### Raw data
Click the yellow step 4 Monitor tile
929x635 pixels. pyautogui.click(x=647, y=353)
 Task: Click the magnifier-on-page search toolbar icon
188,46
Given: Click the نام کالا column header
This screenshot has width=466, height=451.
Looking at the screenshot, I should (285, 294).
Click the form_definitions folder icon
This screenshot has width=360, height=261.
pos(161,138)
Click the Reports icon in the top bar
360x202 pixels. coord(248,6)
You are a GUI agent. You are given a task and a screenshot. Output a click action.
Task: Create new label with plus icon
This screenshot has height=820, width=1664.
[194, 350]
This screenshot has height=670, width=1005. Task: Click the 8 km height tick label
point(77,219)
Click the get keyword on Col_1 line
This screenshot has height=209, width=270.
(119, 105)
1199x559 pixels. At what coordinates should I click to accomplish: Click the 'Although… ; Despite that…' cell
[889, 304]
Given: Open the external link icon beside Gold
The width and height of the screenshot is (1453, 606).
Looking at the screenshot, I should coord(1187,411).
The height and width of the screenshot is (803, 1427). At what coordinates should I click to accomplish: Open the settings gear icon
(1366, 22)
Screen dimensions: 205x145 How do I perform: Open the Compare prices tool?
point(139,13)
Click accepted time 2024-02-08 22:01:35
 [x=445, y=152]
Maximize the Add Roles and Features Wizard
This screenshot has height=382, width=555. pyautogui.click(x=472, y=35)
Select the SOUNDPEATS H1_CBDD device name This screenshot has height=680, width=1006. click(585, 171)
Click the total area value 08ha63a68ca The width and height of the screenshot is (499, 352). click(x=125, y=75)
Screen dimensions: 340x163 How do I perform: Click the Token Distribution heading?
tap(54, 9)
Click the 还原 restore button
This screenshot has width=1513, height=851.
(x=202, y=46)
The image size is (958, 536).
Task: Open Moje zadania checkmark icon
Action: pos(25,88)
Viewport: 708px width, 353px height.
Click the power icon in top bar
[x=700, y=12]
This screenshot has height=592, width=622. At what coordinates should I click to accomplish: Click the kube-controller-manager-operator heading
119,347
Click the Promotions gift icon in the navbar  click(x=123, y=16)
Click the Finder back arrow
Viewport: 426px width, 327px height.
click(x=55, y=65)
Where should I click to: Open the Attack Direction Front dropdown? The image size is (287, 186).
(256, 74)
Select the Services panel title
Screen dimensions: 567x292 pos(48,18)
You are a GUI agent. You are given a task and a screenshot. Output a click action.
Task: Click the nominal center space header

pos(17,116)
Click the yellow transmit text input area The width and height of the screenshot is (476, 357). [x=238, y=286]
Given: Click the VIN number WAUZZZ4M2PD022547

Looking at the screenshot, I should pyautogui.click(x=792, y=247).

### Exercise prompt
The response must restate every entry word for word.

### Answer for the task
Click the yellow step 4 Monitor tile
929x635 pixels. pyautogui.click(x=647, y=353)
 Task: Click the magnifier-on-page search toolbar icon
188,46
Given: Click the نام کالا column header
This screenshot has width=466, height=451.
Looking at the screenshot, I should (285, 294).
Click the form_definitions folder icon
This screenshot has width=360, height=261.
pos(161,138)
Click the Reports icon in the top bar
360x202 pixels. coord(248,6)
You are a GUI agent. You are given a task and a screenshot. Output a click action.
Task: Create new label with plus icon
This screenshot has height=820, width=1664.
[194, 350]
This screenshot has height=670, width=1005. Task: Click the 8 km height tick label
point(77,219)
Click the get keyword on Col_1 line
This screenshot has height=209, width=270.
(119, 105)
1199x559 pixels. At what coordinates should I click to accomplish: Click the 'Although… ; Despite that…' cell
[889, 304]
Given: Open the external link icon beside Gold
The width and height of the screenshot is (1453, 606).
Looking at the screenshot, I should coord(1187,411).
The height and width of the screenshot is (803, 1427). At what coordinates should I click to accomplish: Open the settings gear icon
(1366, 22)
Screen dimensions: 205x145 How do I perform: Open the Compare prices tool?
point(139,13)
Click accepted time 2024-02-08 22:01:35
 [x=445, y=152]
Maximize the Add Roles and Features Wizard
This screenshot has height=382, width=555. pyautogui.click(x=472, y=35)
Select the SOUNDPEATS H1_CBDD device name This screenshot has height=680, width=1006. click(585, 171)
Click the total area value 08ha63a68ca The width and height of the screenshot is (499, 352). click(x=125, y=75)
Screen dimensions: 340x163 How do I perform: Click the Token Distribution heading?
tap(54, 9)
Click the 还原 restore button
This screenshot has width=1513, height=851.
(x=202, y=46)
The image size is (958, 536).
Task: Open Moje zadania checkmark icon
Action: pos(25,88)
Viewport: 708px width, 353px height.
Click the power icon in top bar
[x=700, y=12]
This screenshot has height=592, width=622. At what coordinates should I click to accomplish: Click the kube-controller-manager-operator heading
119,347
Click the Promotions gift icon in the navbar  click(x=123, y=16)
Click the Finder back arrow
Viewport: 426px width, 327px height.
click(x=55, y=65)
Where should I click to: Open the Attack Direction Front dropdown? The image size is (287, 186).
(256, 74)
Select the Services panel title
Screen dimensions: 567x292 pos(48,18)
You are a GUI agent. You are given a task and a screenshot. Output a click action.
Task: Click the nominal center space header

pos(17,116)
Click the yellow transmit text input area The width and height of the screenshot is (476, 357). [x=238, y=286]
Given: Click the VIN number WAUZZZ4M2PD022547

Looking at the screenshot, I should pyautogui.click(x=792, y=247).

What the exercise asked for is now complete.